Rows showing where targets appear

=-=-=

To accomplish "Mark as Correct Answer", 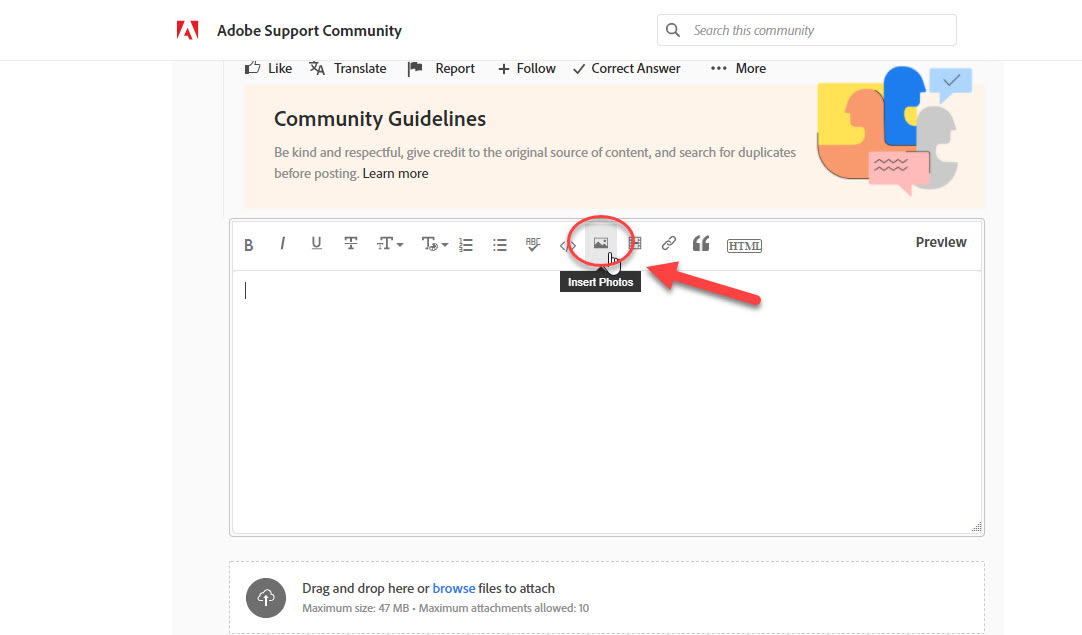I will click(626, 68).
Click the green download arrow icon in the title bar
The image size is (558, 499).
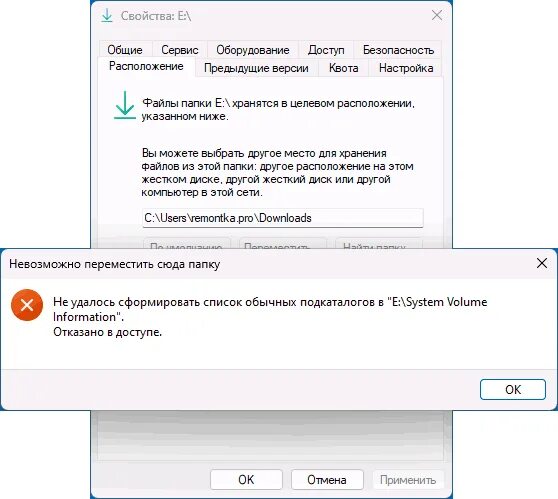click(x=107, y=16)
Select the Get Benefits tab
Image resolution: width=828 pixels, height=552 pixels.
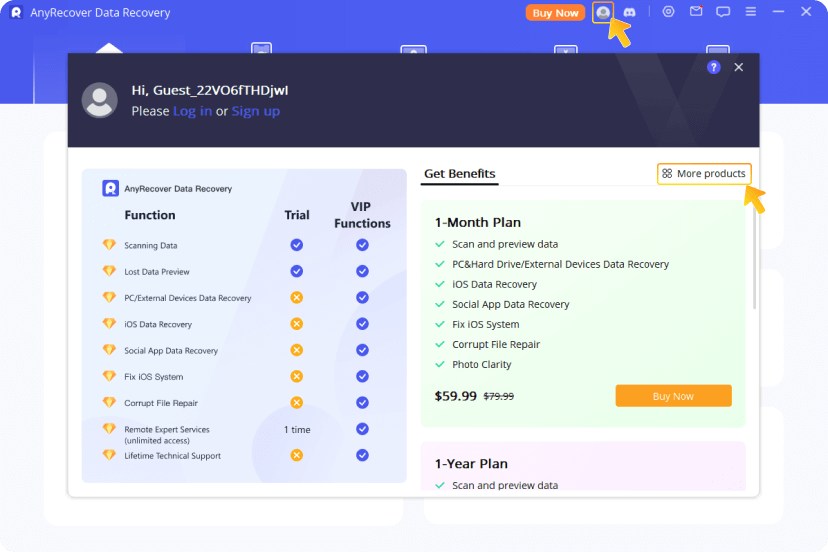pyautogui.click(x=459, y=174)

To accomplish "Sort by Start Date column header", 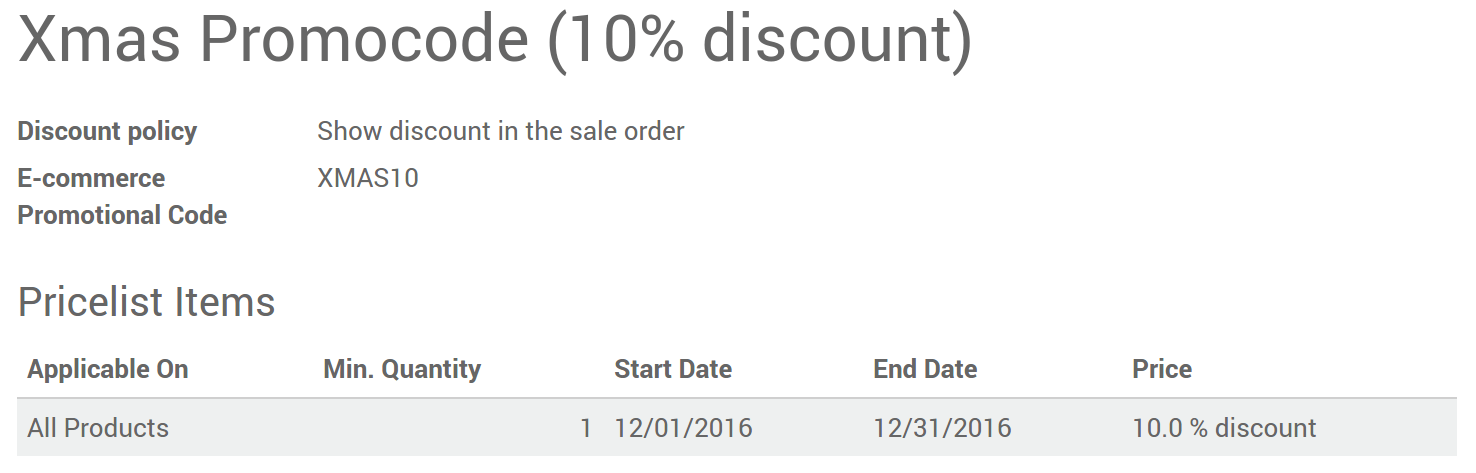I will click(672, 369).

=-=-=

◆ WHAT THE TASK REQUIRES: Copy out the data from the line containing "Click the green" through the line containing "pyautogui.click(x=459, y=174)", keeping every line as it stands and omitting the pictures.

◆ EXERCISE RESPONSE:
Click the green download arrow icon in the title bar
The image size is (558, 499).
click(x=107, y=16)
Select the Get Benefits tab
Image resolution: width=828 pixels, height=552 pixels.
pyautogui.click(x=459, y=174)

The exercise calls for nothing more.